President Reagan once stated, “I believe the best social program is a job.” That simple truth remains and the Biden Administration would be wise to heed it.
The $2 trillion Biden plan will directly reduce wages, eliminate jobs, and restrict economic growth while decreasing private market investment, ultimately causing the U.S. to become less competitive. Why is that?
Because, among several other reasons, the proposal will increase the tax burden on entrepreneurs who create the very jobs a strong economy needs by raising the corporate tax rate to 28 percent from 21 percent. Biden also plans to raise the long-term capital gains tax rate from its current 23.8% to a whopping 43.4%. (Note, the top capital gains tax rate for Chinese investors is only 20%. Yes, that means the U.S. will be punishing investors more than Communist China).
The corporate and capital gains tax rates are damaging enough but that, unfortunately, is not all the Biden plan does. Among other things, it will also add a new minimum 15% tax on “book income” (income corporations publicly report on their financial statements to shareholders), increase taxes on multinational corporations based in the U.S., and undermine and weaken American competitiveness through a new international agreement between high-tax countries. (Heritage.org). It will also continue hammering the fossil-fuel industry, this time with targeted tax increases. (Recall on his first day in office Pres. Biden revoked a permit for the Keystone XL oil pipeline and also froze new leases for oil and gas drilling on federal lands and the issuance of new drilling permits).

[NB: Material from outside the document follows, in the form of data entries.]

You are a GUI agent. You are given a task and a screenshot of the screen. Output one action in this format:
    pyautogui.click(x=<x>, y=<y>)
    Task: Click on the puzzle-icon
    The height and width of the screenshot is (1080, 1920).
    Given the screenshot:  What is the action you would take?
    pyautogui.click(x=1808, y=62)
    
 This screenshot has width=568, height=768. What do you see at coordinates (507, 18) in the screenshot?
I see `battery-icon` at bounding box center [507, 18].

What does all of this mean? In the simplest terms, if our federal (or state) government too heavily taxes economic activity we will have less economic activity. Taxes create a disincentive to provide or produce goods or services. For this reason, the power to tax is also the power to destroy. (Chief Justice John Marshall). Along these same lines we should also note that one of the most critical elements of job and business creation is the presence of individuals who are willing to take a risk—often a significant financial risk—that their business will succeed. The way you entice these individuals to do that is with affordable financial capital (start-up/investment dollars) to buy the equipment, lease or buy the space and/or location, and hire the people they will need to launch their business. If they cannot afford to borrow this start-up capital the business—and those jobs—will never be created.
Although we never seem to learn it, the lesson never changes: when government dramatically increases spending and significantly raises taxes the result is less economic growth, fewer jobs, and lower wages. Always. And, given that we are still recovering from government mandated Covid shutdowns the last thing we need to do is impose huge new taxes.
Taken together, these plans and the vast new taxes they include serve to put a drag on our increasingly vibrant post-Covid economy. I am hopeful that Congress will reject such harmful tax increases and instead focus on a concrete pro-growth agenda that keeps all taxes low—and job creators and job creation thriving in our economy.